あそびべのHARU・ここだけの日々
画家・榎並和春

今日のアトリエ - 2014.01.21(ポケットの窓から)

はる 4582
 せっかく綺麗な布を貼ったにもかかわらず、けっきょくここまで色を押さえ込まないと落ち着かない。ほとんど単色のモノクロームに近くなる。ここまで来てやっと仕事がひと段落したと思えるのだ。ここから何が出てくるか分からないのだけれど・・。私の意志というより絵に聞いてくれといった他力本願だな。私は出てくるの待っているだけだ。

 絵を描くのは私にとって何なんだろう。勿論仕事だということが一番大きいのだけれど、これって仕事なのかな?いつも疑問に思いつつ展覧会が近づくとあたふたと準備に追われてばたばたとそれなりに済ませてしまう。生業にしているわけだから仕事なんだろうけど、普通の日常で必ず必要というものでもない。だからなのか、どことなく絵描きにしてもそれを扱う画商にしても胡散臭い。割り切ってはいるつもりでも、自分でもちょっと心苦しい。

_ _ _ _ _ _ _

実施する課題 =
1) 文書抜粋のうち、「今日のアトリエ - 2014.01.21(ポケットの窓から)」から「出てくるの待っているだけだ。」までの部分をそのまま転記してください。
2) 文書抜粋の「絵を描くのは私にとって」で始まる段落を、主な内容を残したまま箇条書きに書き直してください。
3) 文書抜粋について、次の問いに答えてください。
(a) 「今日のアトリエ」の日付はいつですか。
(b) 色を押さえ込んだ結果、絵はどのような状態に近くなりますか。
(c) 展覧会が近づくと、筆者はどうなりますか。

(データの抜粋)

_ _ _ _ _ _ _

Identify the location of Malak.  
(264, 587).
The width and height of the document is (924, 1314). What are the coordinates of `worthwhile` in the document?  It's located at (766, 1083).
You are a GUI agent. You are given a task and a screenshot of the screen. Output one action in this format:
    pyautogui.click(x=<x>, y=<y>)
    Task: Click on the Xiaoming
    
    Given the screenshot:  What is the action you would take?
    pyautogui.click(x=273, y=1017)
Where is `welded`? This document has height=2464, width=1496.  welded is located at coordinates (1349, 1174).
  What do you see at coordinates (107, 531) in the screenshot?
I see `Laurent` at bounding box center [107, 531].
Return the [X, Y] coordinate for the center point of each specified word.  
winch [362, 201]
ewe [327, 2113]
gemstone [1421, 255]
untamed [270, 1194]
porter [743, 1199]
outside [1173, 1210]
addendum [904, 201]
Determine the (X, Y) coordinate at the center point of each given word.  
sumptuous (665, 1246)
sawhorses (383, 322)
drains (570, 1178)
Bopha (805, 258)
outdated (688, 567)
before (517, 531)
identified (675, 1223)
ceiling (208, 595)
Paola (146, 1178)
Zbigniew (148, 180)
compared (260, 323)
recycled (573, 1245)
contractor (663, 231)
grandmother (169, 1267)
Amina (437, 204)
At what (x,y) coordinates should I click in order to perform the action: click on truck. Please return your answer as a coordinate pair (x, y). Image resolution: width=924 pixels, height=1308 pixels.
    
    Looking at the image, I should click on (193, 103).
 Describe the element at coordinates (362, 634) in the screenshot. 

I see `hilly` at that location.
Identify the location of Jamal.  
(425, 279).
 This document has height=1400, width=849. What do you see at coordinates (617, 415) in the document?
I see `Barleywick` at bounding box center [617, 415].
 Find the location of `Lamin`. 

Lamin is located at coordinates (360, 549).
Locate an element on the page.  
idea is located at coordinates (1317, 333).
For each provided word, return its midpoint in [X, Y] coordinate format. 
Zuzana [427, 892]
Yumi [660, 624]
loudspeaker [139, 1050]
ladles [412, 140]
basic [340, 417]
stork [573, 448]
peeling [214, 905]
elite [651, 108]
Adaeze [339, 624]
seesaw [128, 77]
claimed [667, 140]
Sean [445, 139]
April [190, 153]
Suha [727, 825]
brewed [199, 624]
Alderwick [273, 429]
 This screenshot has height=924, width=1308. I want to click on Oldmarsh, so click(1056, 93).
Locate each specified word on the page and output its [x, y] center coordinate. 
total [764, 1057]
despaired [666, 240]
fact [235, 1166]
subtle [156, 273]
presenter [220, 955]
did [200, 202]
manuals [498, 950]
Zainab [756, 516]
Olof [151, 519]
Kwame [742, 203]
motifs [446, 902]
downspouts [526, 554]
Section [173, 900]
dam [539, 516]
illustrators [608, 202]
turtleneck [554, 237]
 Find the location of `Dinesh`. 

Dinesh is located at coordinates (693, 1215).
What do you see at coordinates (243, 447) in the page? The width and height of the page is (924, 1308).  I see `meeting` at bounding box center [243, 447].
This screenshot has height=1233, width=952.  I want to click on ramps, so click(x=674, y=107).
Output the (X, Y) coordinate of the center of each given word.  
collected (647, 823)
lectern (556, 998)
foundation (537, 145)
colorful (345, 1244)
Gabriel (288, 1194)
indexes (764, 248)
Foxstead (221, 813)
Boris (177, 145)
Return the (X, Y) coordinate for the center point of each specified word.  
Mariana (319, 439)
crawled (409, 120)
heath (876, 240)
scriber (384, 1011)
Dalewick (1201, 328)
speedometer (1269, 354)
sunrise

_ _ _ _ _ _ _

解答例 =
1)
今日のアトリエ - 2014.01.21(ポケットの窓から)

はる 4582
 せっかく綺麗な布を貼ったにもかかわらず、けっきょくここまで色を押さえ込まないと落ち着かない。ほとんど単色のモノクロームに近くなる。ここまで来てやっと仕事がひと段落したと思えるのだ。ここから何が出てくるか分からないのだけれど・・。私の意志というより絵に聞いてくれといった他力本願だな。私は出てくるの待っているだけだ。

2)
- 絵を描くことは、筆者にとって仕事であるという面が一番大きい。
- しかし、これが仕事なのかといつも疑問に思っている。
- 展覧会が近づくと準備に追われ、ばたばたとそれなりに済ませてしまう。
- 生業にしているので仕事ではあるが、普通の日常で必ず必要というものではない。
- そのためか、絵描きも画商もどことなく胡散臭いと感じている。
- 割り切っているつもりでも、自分でもちょっと心苦しい。

3)
(a) 2014年1月21日(2014.01.21)
(b) ほとんど単色のモノクロームに近くなる。
(c) 準備に追われ、あたふたとする。